There, people see you. People care about you. They want you to tell your stories, and they want to help you make it happen.

That’s revolutionary.

As a writer, I always thought that queer female characters were a non-starter. Why wouldn’t I think that? For most of my life, we could barely get good roles for women on television (and feature films are worse), let alone main storylines for queer characters.

I expected that if I was ever lucky and dogged enough to get my original work sold, I’d be in long, drawn out battles to keep my main character and her love interest female. Because I knew I’d never compromise.

I believed that no matter how hard I tried, no matter how much I improved my craft, no matter how the story came out, it wouldn’t matter because nobody wants to see queer women on television.

Then last year, ClexaCon changed all of that.

Last ClexaCon, Emily Andras (Showrunner for Wynonna Earp) told us that if we ever doubted there was an audience for our stories, then we should take a look around that packed room, and then never doubt again. This year, she reiterated that, and it was more poignant than ever. Because that room was three times the size and packed to overflowing.

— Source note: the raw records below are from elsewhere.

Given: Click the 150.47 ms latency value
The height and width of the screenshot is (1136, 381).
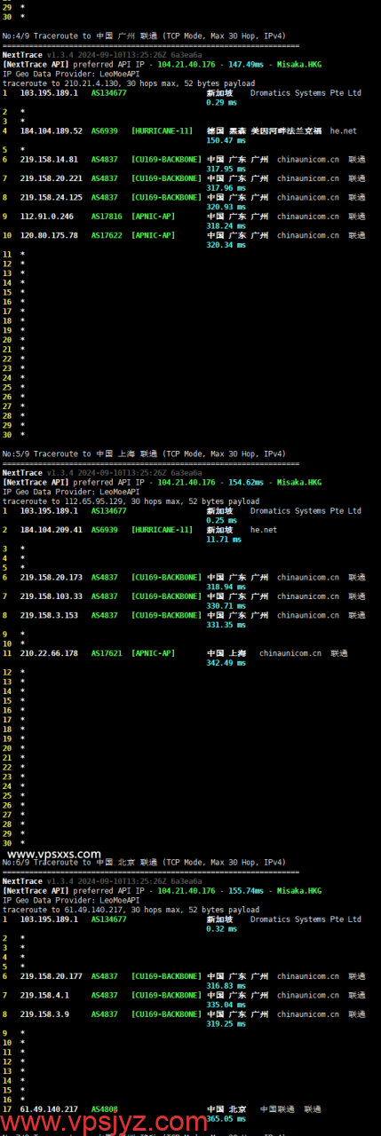Looking at the screenshot, I should coord(226,140).
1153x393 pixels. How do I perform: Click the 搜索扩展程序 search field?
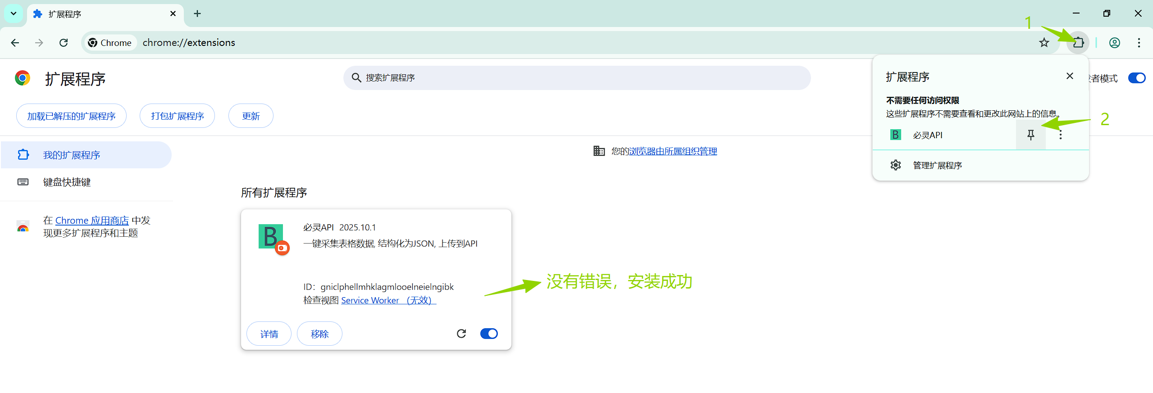(577, 78)
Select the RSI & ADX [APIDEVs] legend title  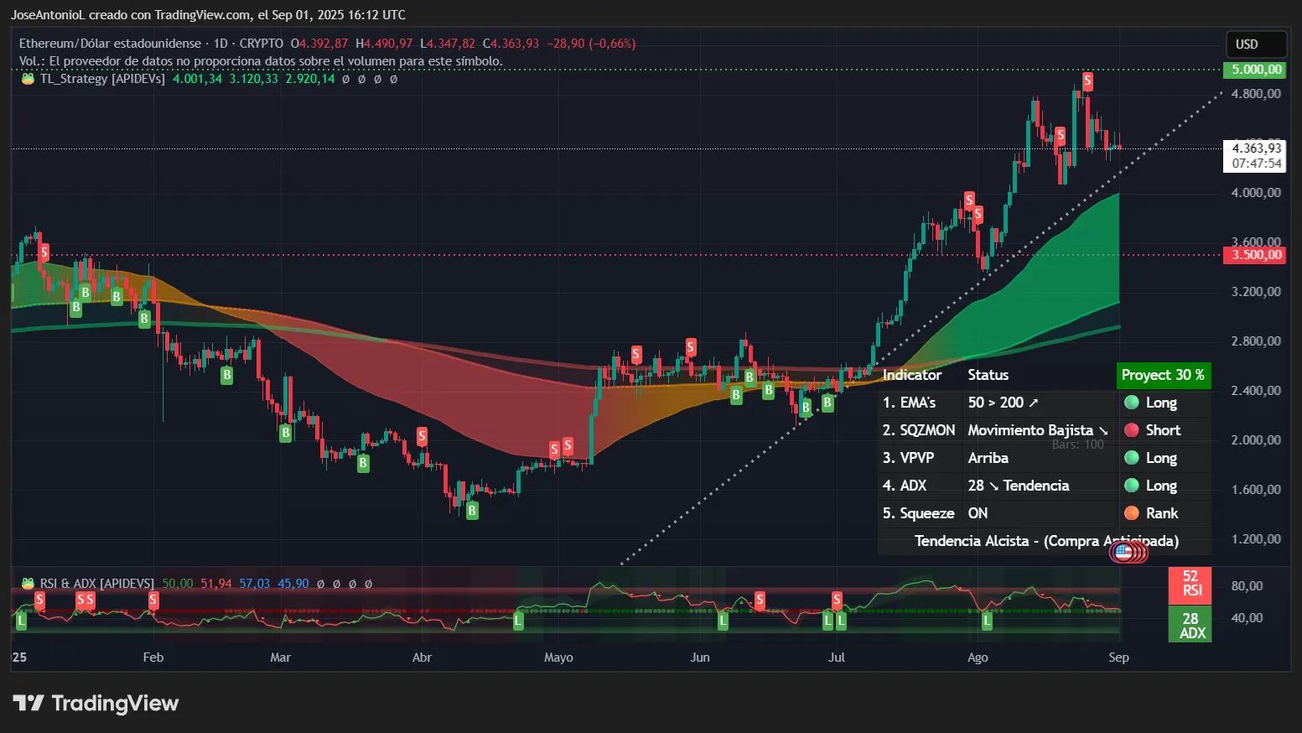(97, 584)

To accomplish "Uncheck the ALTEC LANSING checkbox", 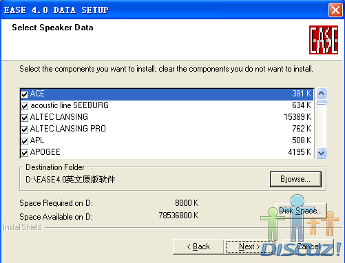I will point(25,118).
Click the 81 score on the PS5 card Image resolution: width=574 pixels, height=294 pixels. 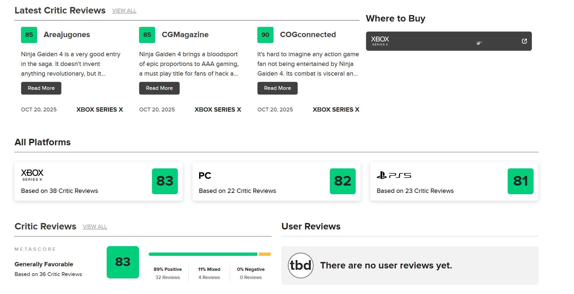[x=520, y=181]
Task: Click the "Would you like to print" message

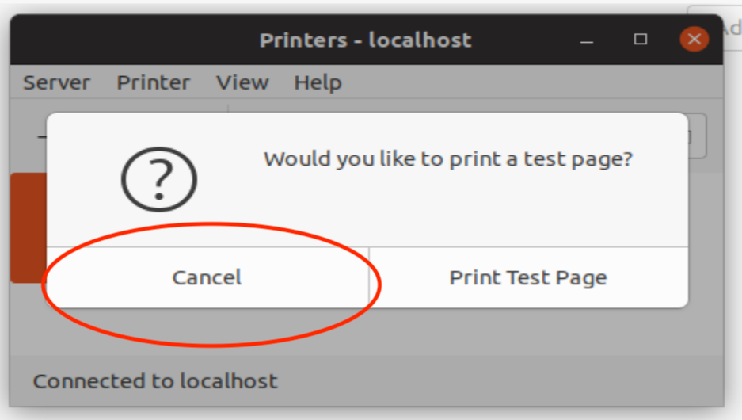Action: (448, 159)
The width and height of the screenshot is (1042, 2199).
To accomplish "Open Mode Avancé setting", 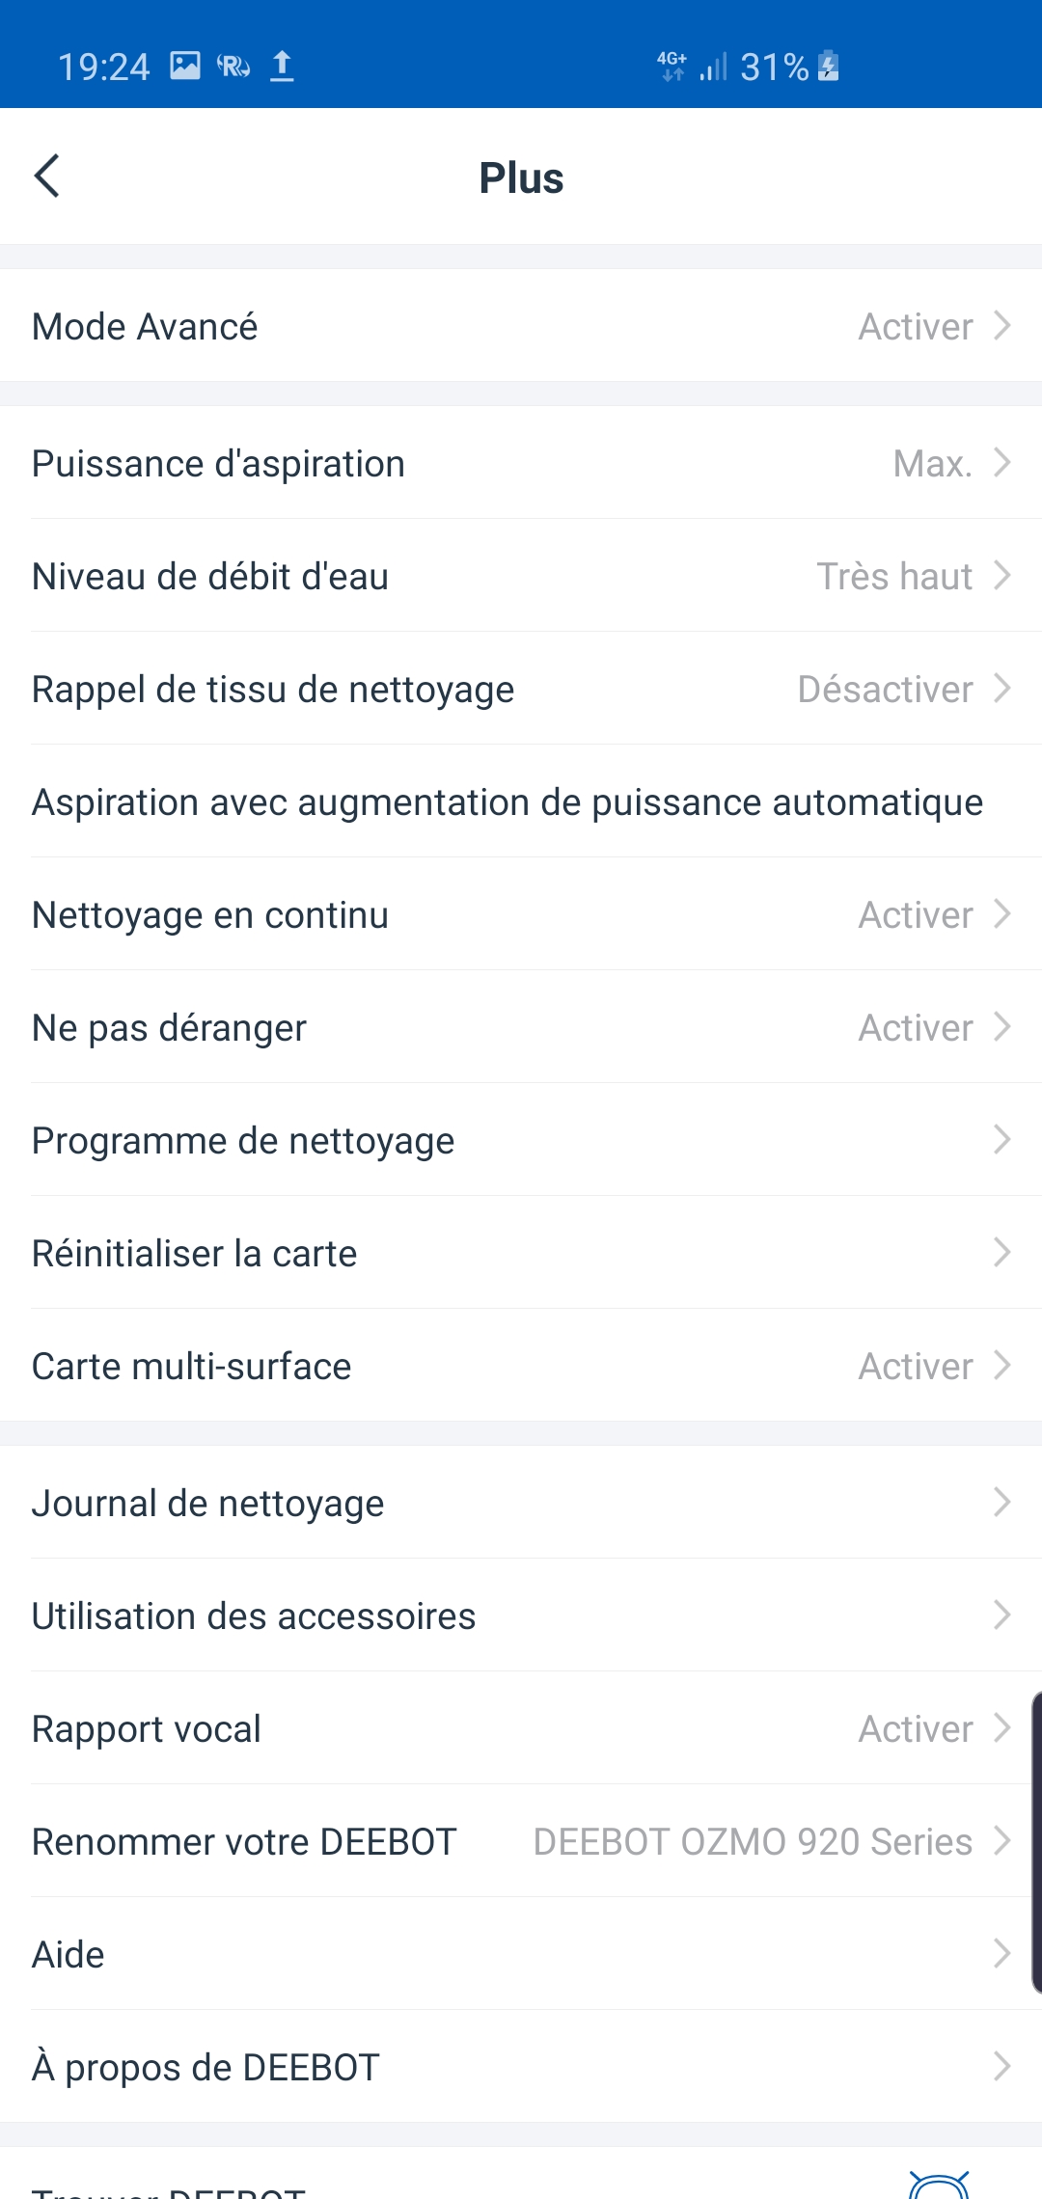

Last year, in ClexaCon’s premiere year, I wrote a lot about the ethics of storytelling from panels led by Dr. Elizabeth Bridges and Gretchen Ellis.  A huge number of queer female characters had been killed off on television that season, and it was a depressing subject.

This year, as the panelists noted, there is more and more content – Black Lightning, Everything Sucks, Runaways – whose creators don’t even need to be told how to write queer stories ethically: they already know.

Last ClexaCon, for the first time in my life, I could look around and definitively say: here are my people. They get me, and I get them. This year, I was touched by creators and actresses who aren’t queer but who are as invested in these stories as we are.

I can’t tell you how wonderful it is to have hope that I can reach so many others like me. How heartening it is to see people like my straight, male friend welcomed with open arms and to see his sincere interest in everything ClexaCon stands for. Just a few years ago, I would never have believed that there were so many queer women looking for content representing them. I would definitely have scoffed at the idea that so many people who don’t identify as queer would want the same thing.

So even if the world outside ClexaCon has so much further to go, at ClexaCon you can see where we should be. Because, in a world that can seem so uncaring and disconnected, ClexaCon is genuine love.

Also, bonus: no ‘con funk’ (a haze of body odor at… pretty much every other convention ever).